A Kern County agricultural water district is putting some of its recharge basins to double duty: Sinking water and producing solar power.
North Kern Water Storage District partnered with Fresno-based White Pine Renewables to build solar panels directly in more than 57 acres of its existing recharge basins along Zerker Road north of 7th Standard Road.
The 14,444 panels can produce 10 megawatts a year, enough to supply 2,000 homes. But this power will go to North Kern, not the general grid.
The project, which recently went live, is expected to cut North Kern’s electric bill by more than half.

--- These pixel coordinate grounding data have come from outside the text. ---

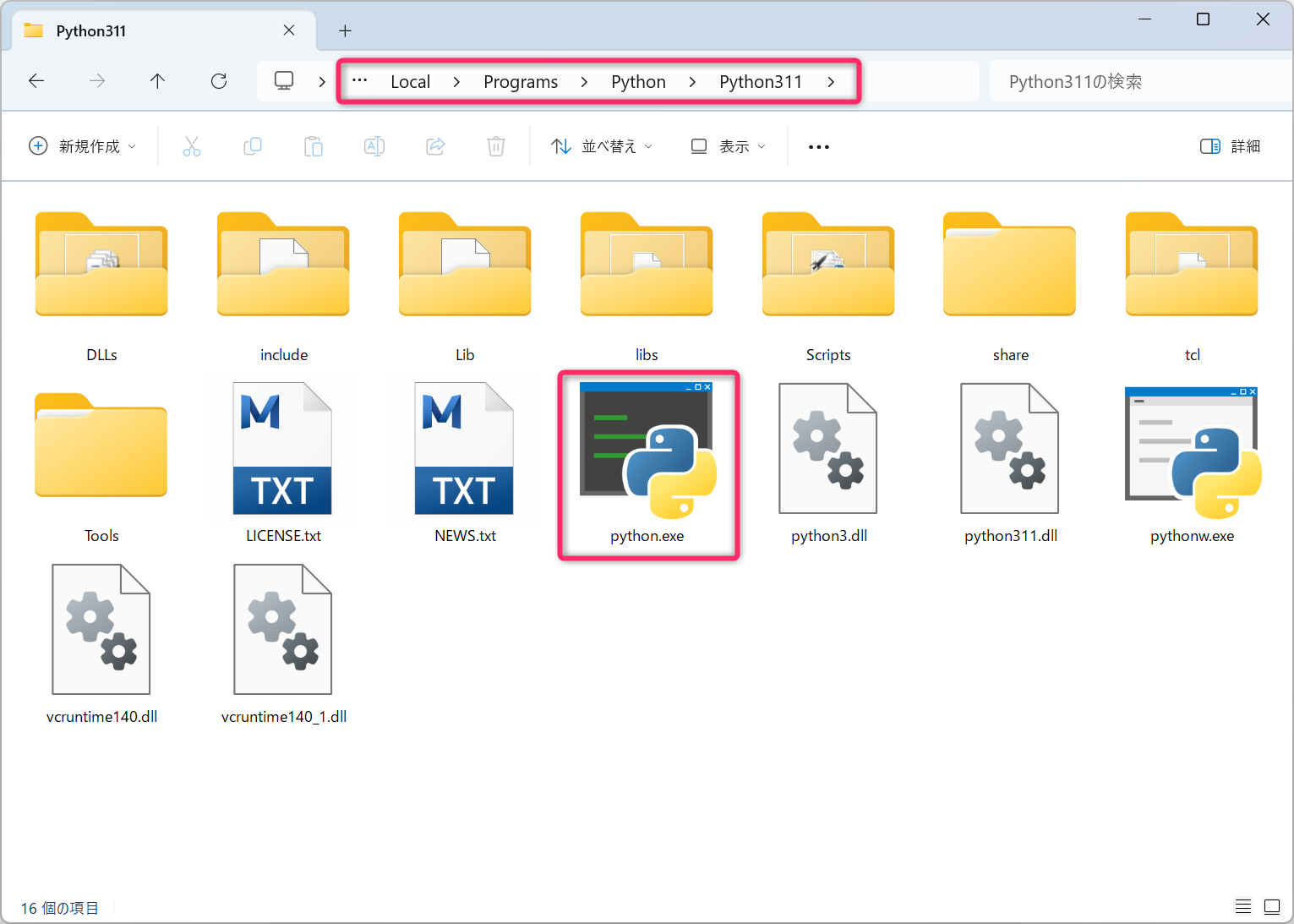The height and width of the screenshot is (924, 1294).
Task: Open the 表示 view dropdown
Action: tap(728, 146)
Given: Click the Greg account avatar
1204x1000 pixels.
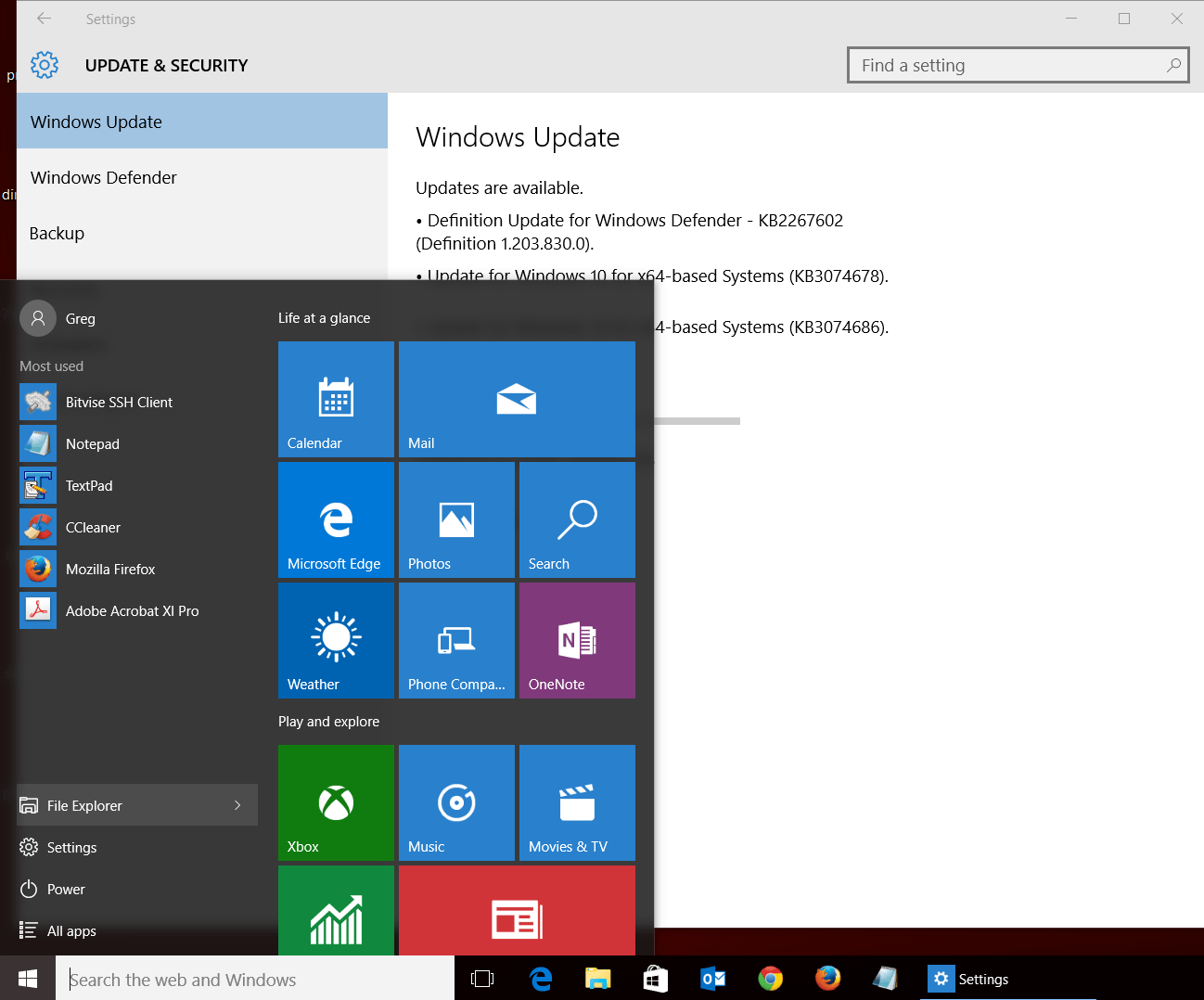Looking at the screenshot, I should click(37, 318).
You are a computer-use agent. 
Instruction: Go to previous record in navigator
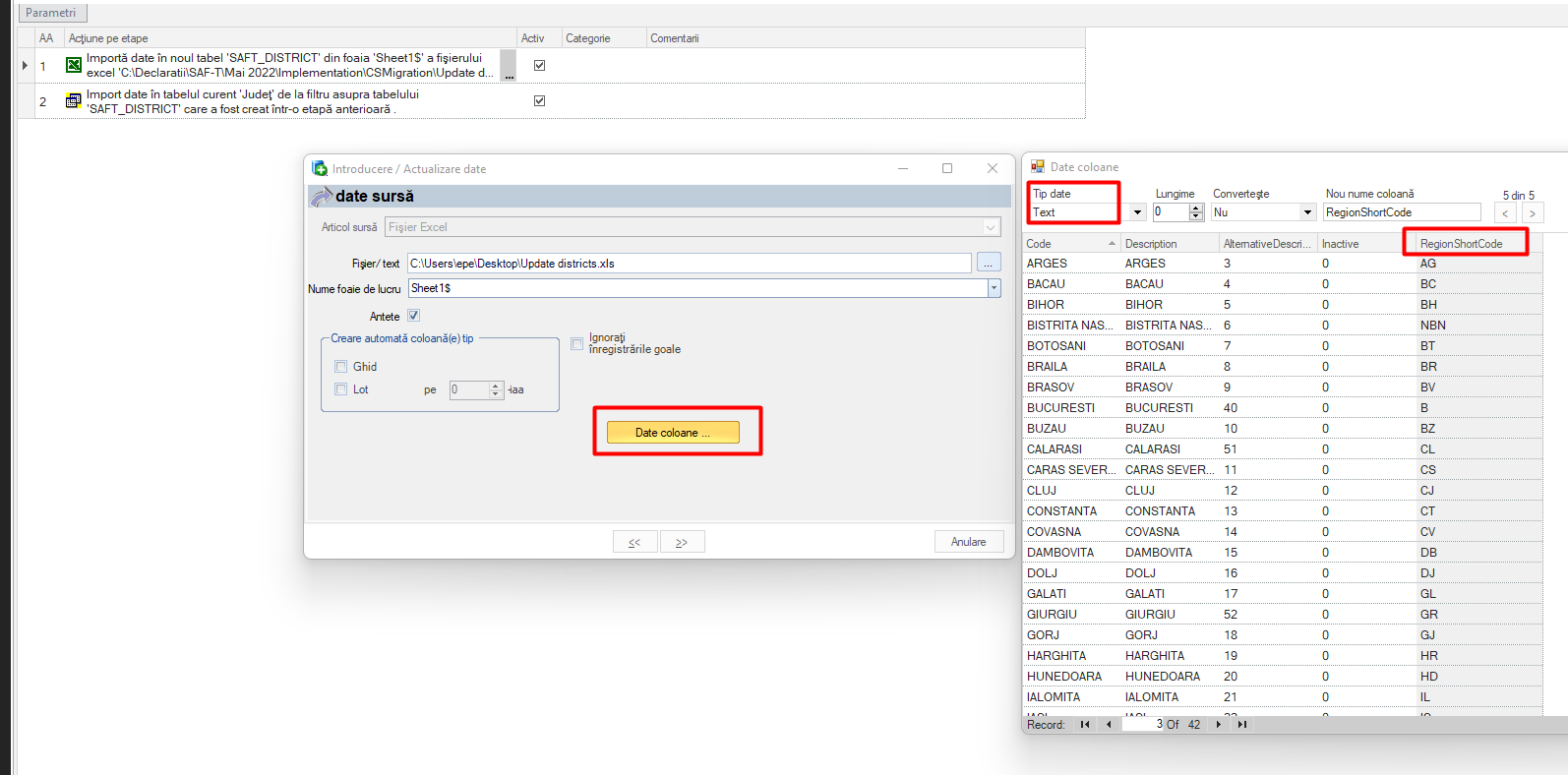click(1109, 725)
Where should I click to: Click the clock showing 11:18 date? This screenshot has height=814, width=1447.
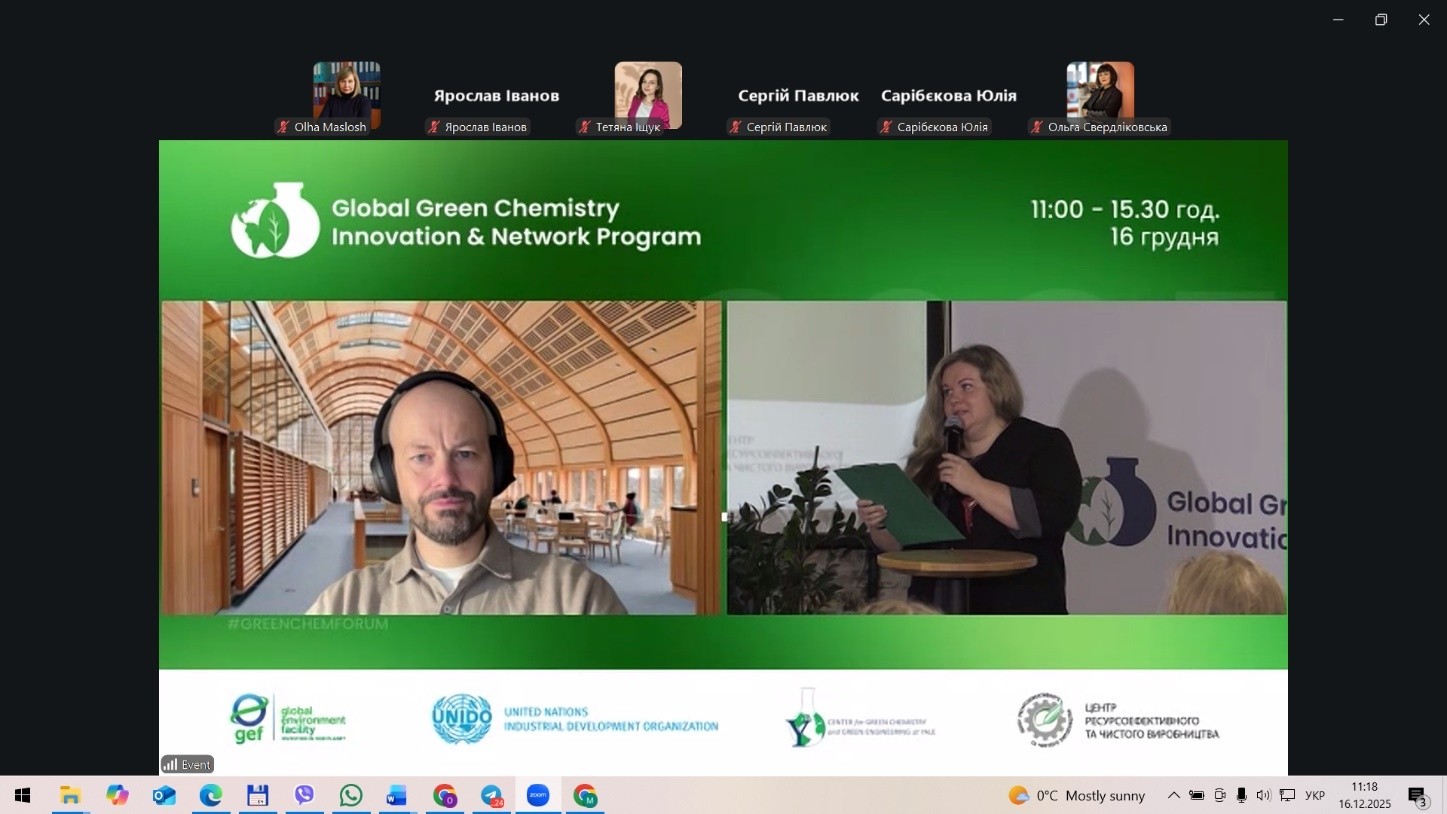click(1364, 795)
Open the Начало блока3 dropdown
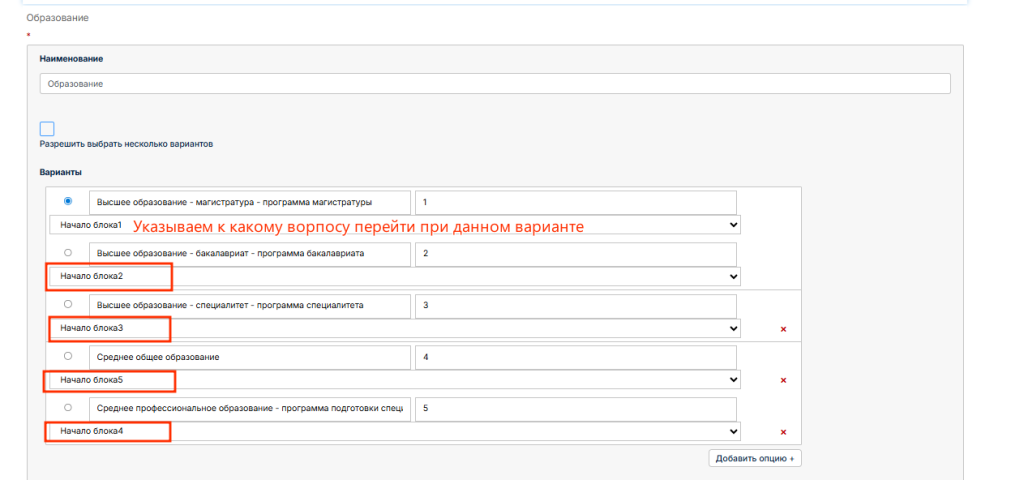This screenshot has width=1024, height=480. click(395, 328)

That could be a huge savings in dry years when the district needs to run its pumps so farmers can irrigate. Electric costs can vary from $1 million in wet years, to $25 million in dry years, according to General Manager Dave Hampton.
North Kern is already starting another similarly-sized solar/recharge project a few miles away.
White Pine has completed solar projects for other Kern County water districts, but not within recharge basins. It has put solar in recharge basins in the James Irrigation District in Fresno County, said White Pine CEO and co-founder Evan Riley.
Though North Kern’s recharge basins have been dry, Riley said James has put water on its basins with solar installed and not had problems.
The panels are set higher and further apart to allow water districts to get tractors and other equipment into the recharge basins as needed for maintenance, Riley said.
The Arvin-Edison Water Storage District board recently approved a 10-megawatt project with White Pine to install solar in several of its spreading basins, according to General Manager Jeevan Muhar.
“We did it for several reasons. Yes, the cost of energy, but we’re also under a state mandate to increase the amount of our renewable energy so that we’re 100% renewable in the future. This solves both of those issues,” Muhar said.
White Pine pays all the construction costs, which Riley said was between $10 million and $20 million for the North Kern project. It then sells the power to the water districts at a significantly lower rate than they can get from utility companies.
Water districts typically pay about 23 cents per kilowatt hour from utilities, said Dave Ansolabehere, General Manager of Cawelo Water District, which has a 3.5 megawatt solar facility built by White Pine.
Muhar said Arvin-Edison will be paying White Pine 7 cents per kilowatt hour.
Considering utility rates are expected to go up, doubling up solar in recharge basins “makes a lot of sense,” Muhar said.